Lula foi diplomado em 12 de dezembro de 2022 data antecipada em uma semana a pedido da campanha petista diante dos protestos golpistas em frente a quartéis. A tentativa de invasão da PF ocorreu horas após a cerimônia.
A partir da denúncia anônima de 2022, um documento foi feito pela Divisão de Inteligência Policial da Polícia Civil. O registro foi obtido pela Folha de S.Paulo em 2023. Na ocasião, a reportagem procurou a Polícia Civil e as duas polícias para as quais o relatório teria sido enviado, a Polícia Rodoviária Federal e a Polícia Militar do DF.
A assessoria de imprensa da Polícia Civil do DF confirmou ter repassado informações aos órgãos de inteligência da PRF e da PMDF, mas disse não saber o conteúdo diante do sigilo do documento.

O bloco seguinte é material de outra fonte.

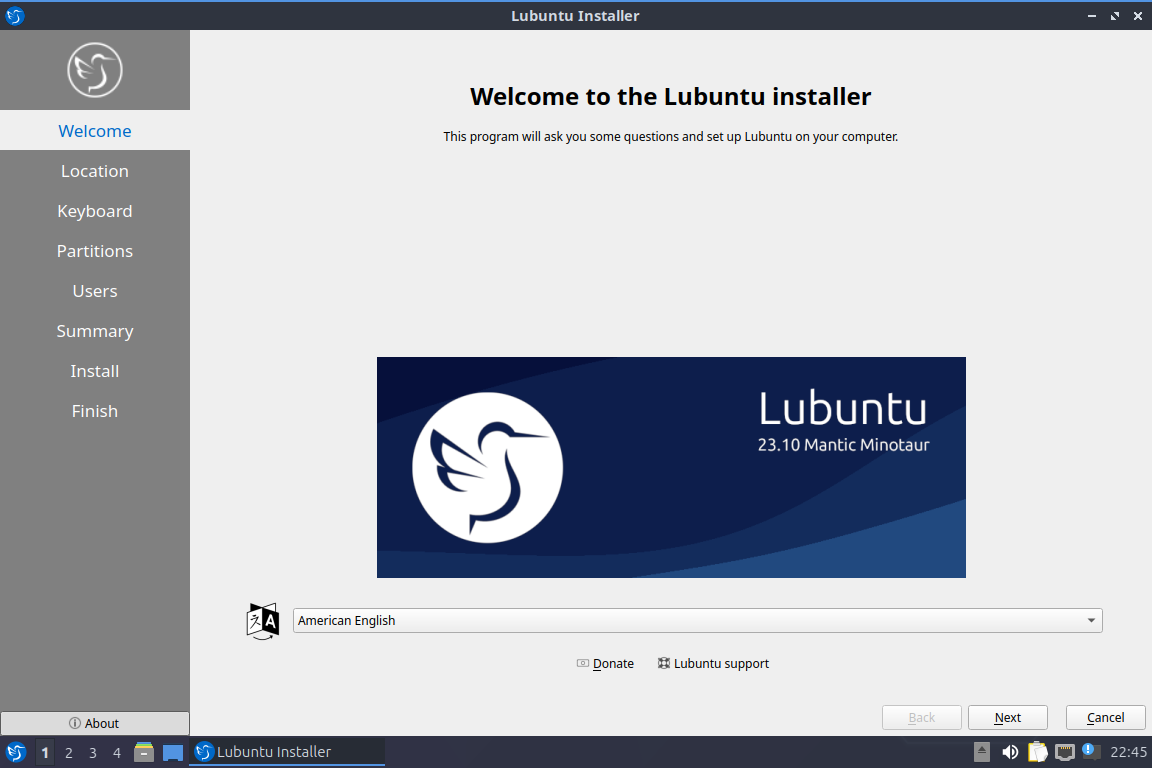Click the Next button
This screenshot has height=768, width=1152.
1007,717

“As informações referentes a ações de inteligência policial são restritas aos órgãos de inteligência, ao Poder Judiciário e ao Ministério Público. Nem mesmo os sistemas de informação da ascom [assessoria de comunicação] acessam o conteúdo desses procedimentos investigatórios”, disse.
“Lembramos também que denúncias anônimas são uma ferramenta importante para o combate à criminalidade, e incentivamos a população a continuar colaborando com a Polícia Civil por meio dos canais disponíveis para esse fim.”

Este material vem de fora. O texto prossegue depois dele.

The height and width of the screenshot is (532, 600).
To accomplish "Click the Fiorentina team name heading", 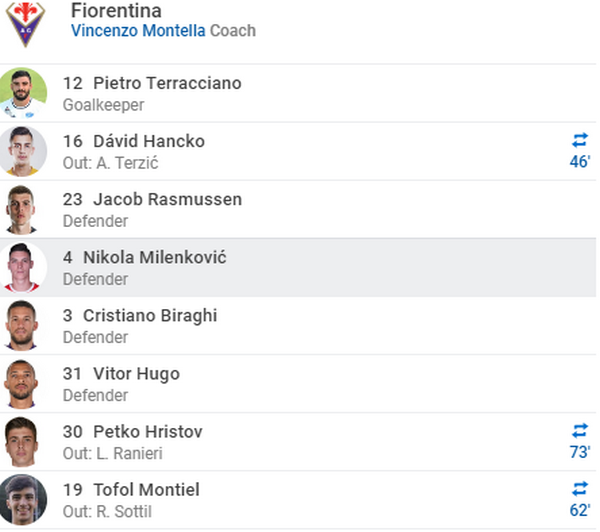I will tap(116, 10).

Na ocasião, a reportagem procurou a assessoria de imprensa da Polícia Militar do DF para saber se a denúncia havia sido recebida e se alguma providência havia sido tomada. Não houve resposta.
Por meio da LAI (Lei de Acesso à Informação), a PRF afirmou que a informação foi recebida em 8 de dezembro de 2022, “processada e utilizada para subsidiar o processo decisório dos gestores da PRF à época”, conforme a doutrina de inteligência.
A PRF acrescentou que 245 ônibus foram fiscalizados entre os dias 8 e 10 nos estados que fazem parte do itinerário entre Cascavel (PR) e Brasília, sendo 31 no Paraná, 41 em São Paulo, 73 em Minas Gerais, 91 em Goiás e 9 no DF.
O relatório final da PF que indiciou o ex-presidente e outras 36 pessoas por golpe de Estado foi enviado à PGR (Procuradoria-Geral da República) no fim de 2024. A expectativa é de que a PGR decida, ainda neste ano, se denuncia ou não os investigados.
Serere foi preso em dezembro na Argentina. Ele havia sido detido há dois anos, mas obteve o direito de usar tornozeleira eletrônica e quebrou o aparelho, há cerca de seis meses. Ele é réu pela participação nos atos antidemocráticos de 2022.